• [Task requirements]
a) Answer these questions from the travel post about Sayulita:
(i) In which city did the writer meet Amy?
(ii) For how many nights did they stay in Sayulita first?
(iii) Which three places does the writer say Sayulita combines?
b) Please carry on the travel post about Sayulita from its last sentence, keeping the writer's voice.

• [Text for analysis]
Sunday, November 29, 2015

Musings on Sayulita, Mexico

Last week, I spent my Thanksgiving vacation in Mexico.  I met my friend Amy in Puerto Vallarta, and from there we took a bus to the small coastal town of Sayulita, where we stayed for our first three nights.  Our first night in Sayulita, Amy and I were in a restaurant where live music played and the dance floor was filled with locals and tourists whirling about in an impressive salsa dancing display.  We sat back and watched the dancers, and as we did, a woman came up to Amy and asked if she had a pen that she could borrow, “maybe forever.”  She explained that she was a travel journalist, and her own pen had broken (she held up an ink-stained palm) and told Amy she needed the pen to be able to do her job.  

Amy gave the girl her pen, and we watched her move across the room, post up along the opposite wall, and begin to take notes on what she saw there.  

Amy and I began chatting about what an amazing job travel journalism must be.
And that chance meeting inspired me to write this, a few days later:

Sayulita is at once familiar and unlike any place I have been before.   Multiple times, I have begun the sentence, “this town reminds me of…” and then been unable to finish it.  Sayulita is a combination of all my experiences.  It is Puerto Rico, Mexico, and Guatemala all rolled into one little beach town.   

The guide books all seem to say that Sayulita does a perfect job of mixing local culture and tourism, but to me, the place still feels overrun with tourists.  Not that that's a bad thing.  But when every waiter in every café sees me and speaks to me in US-accented English, I don't feel I'm really picking up any local culture.  I do, however, enjoy the emphasis and effort at hospitality which is evident at every establishment.

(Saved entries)

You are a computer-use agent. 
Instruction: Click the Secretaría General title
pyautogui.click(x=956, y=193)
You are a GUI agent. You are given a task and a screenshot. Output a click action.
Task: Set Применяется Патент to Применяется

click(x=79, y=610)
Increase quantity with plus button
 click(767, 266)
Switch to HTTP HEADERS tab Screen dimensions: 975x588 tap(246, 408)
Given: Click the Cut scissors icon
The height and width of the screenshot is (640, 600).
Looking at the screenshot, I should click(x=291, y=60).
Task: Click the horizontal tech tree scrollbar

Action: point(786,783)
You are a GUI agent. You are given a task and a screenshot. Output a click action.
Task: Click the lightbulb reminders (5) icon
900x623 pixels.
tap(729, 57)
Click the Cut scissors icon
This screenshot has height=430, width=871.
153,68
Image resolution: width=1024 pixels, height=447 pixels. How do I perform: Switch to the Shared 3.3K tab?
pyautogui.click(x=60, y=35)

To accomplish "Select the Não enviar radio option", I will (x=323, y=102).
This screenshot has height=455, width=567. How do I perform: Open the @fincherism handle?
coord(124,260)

• [Numbered answers]
a)
(i) Puerto Vallarta
(ii) Three nights
(iii) Puerto Rico, Mexico, and Guatemala

b)
The cobble-stoned streets of this town are lined with restaurants,  boutique shops,  and convenience stores.   Half of the streets end in the sand of the beach,  and the eateries in that locale inevitably set out beach chairs,  rent surfboards,  offer fruity drinks to the tourists here to escape their chilly late-autumn realities.

The number of families here has surprised me, for some reason.   Amy and I find ourselves cooing over dads holding naked babies in the waves,  parents teaching their kids to boogie board,  fathers running down the beach with a kid and a dog on each side.   I find myself hoping that one day,  I'll have a family who vacations in a beach town like this, that my own kids will drive a rented golf cart and practice their Spanish and build sand castles and think those things are the most amazing part of their year.

The beautiful thing about this area is that there are so many things to do.   A family vacation would make perfect sense.  There's the beach,  of course.   But there are also beach sports,  hiking,  biking,  small nearby towns to visit,  and the tourist mecca of Puerto Vallarta is only a short drive away.  It’s a place of adventure, but not too much.  Just the right amount for a family vacation.